Hello, I'm currently trying to register a flow to ...
# ask-community
j
Hello, I'm currently trying to register a flow to amazon ECR using the docker storage. I want to include an existing dockerfile to handle the different modules the flow needs, but when I add the dockerfile parameter when setting the flow's storage it causes the process to get stuck on
prefect.Docker:Building the flow's Docker storage...
after creating a new temp directory with the dockerfile and
healthcheck.py
k
That’s weird let me look at the source
Looks like there are no more logs after that line. What happens when you build the image yourself with the Docker CLI? Does it work?
j
If I build it myself then the portion of the existing docker file works fine, however the line
RUN pip install pip --upgrade
that is added to the end of it by prefect throws the error
Could not install packages due to an OSError: [Errno 13] Permission denied: '/.venv/bin/pip'
. Could be related to some conflect between pip and pipenv, which I've been using to handle dependencies?
k
Oh I guess so. What is your base image? Might be easier to use the prefect base image?
j
Here's the dockerfile generated by prefect. Everything before the
ENV PREFECT__USER_CONFIG_PATH='/opt/prefect/config.toml'
was a part of the dockerfile I've been using to build the project before I tried integrating it with prefect's docker storage. I'd really prefer to keep the compatibility with pipenv if possible
Is there anyway I can configure the part of the dockerfile auto generated by prefect?
k
Probably not because the agent really goes through those lines of code. You could just build your image though and make Prefect not build if it helps? Just use your own image with the Flow
j
If I try to use my existing image as the the the base image it still throws
Could not install packages due to an OSError: [Errno 13] Permission denied: '/.venv/bin/pip'
He's the portion of the image building where it fails
Step 3/8 : RUN pip install pip --upgrade
---> Running in 19aa18cb4c49
Requirement already satisfied: pip in /.venv/lib/python3.9/site-packages (22.0.4)
Collecting pip
Downloading pip-22.1.1-py3-none-any.whl (2.1 MB)
━━━━━━━━━━━━━━━━━━━━━━━━━━━━━━━━━━━━━━━━ 2.1/2.1 MB 8.3 MB/s eta 0:00:00
Installing collected packages: pip
Attempting uninstall: pip
Found existing installation: pip 22.0.4
Uninstalling pip-22.0.4:
k
Not as the base image. More like you build it already and then just point to it in the
DockerRun
or you do something like this with
Copy code
flow.register(..., build=False)
and Prefect won’t try to build an image.
j
So are you saying that instead of trying to store the flow I should just pull from the image using DockerRun and then register the flow without building it?
k
Yes in the example there, the Docker storage is pointing to a path inside the Flow where it already exists. Prefect is not building any image there.
j
When I try using a docker agent to run it after following those steps then I get the following error
marshmallow.exceptions.ValidationError: {'_schema': 'Invalid data type: None'}
Seems like the error starts at
.venv\lib\site-packages\prefect\agent\agent.py", line 388, in _deploy_flow_run
deployment_info = self.deploy_flow(flow_run
)
k
Could I see the current code?
j
flow.run_config = DockerRun(image="{image link}")

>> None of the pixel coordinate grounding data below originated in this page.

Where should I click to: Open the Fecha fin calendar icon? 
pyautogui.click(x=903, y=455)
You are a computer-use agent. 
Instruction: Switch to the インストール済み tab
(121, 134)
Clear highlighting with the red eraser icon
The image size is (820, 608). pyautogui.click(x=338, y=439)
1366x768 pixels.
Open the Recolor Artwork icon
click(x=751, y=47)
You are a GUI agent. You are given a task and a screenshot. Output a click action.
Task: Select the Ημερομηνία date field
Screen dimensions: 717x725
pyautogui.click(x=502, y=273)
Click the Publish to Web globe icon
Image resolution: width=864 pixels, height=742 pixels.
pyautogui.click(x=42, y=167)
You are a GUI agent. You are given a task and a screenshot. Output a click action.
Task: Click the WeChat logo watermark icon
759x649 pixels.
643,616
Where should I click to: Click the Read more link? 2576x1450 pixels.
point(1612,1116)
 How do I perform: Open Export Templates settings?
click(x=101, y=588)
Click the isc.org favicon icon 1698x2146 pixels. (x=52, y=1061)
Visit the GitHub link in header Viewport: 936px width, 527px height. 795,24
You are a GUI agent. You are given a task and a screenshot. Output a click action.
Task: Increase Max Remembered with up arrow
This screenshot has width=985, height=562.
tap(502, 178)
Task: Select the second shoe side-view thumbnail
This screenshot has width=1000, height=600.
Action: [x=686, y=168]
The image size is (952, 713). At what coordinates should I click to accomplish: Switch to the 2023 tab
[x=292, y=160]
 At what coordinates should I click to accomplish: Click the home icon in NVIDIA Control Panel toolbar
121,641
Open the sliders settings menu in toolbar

client = prefect.Client(api_key=os.environ['api key}])
id = client.register(flow=flow, project_name="{project name}", build=False)
launch_task_thread = threading.Thread(target=launch_task, args=(id,))
launch_task_thread.start()
DockerAgent().start()
The launch task thread waits 20 seconds before calling
create_flow_run
with the newly registered id, allowing the flow to run after the Docker Agent is up and running
k
Could you show me the current storage?
j
Like the image storage? It's hosted on AWS
k
The Prefect storage
Copy code
flow.storage = ...
just redact any sensitive info. or did you not define it anymore?
j
Yeah I thought you were saying that defining the storage isn't necessary when you're running it from a docker image like this
If I use local storage it throws the error
ValueError('Flow is not contained in this Storage')
k
It is necessary like this just to point to the Flow file inside the container, otherwise Prefect won’t know where to grab it (I think that causes the marshmallow error, but not sure). This won’t build, but it’s still stored so Prefect knows where to look for the Flow. Does that make sense?
j
Just set it up and now when I run it it seems to throw either
Failed to load and execute flow run: FileNotFoundError(2, 'No such file or directory')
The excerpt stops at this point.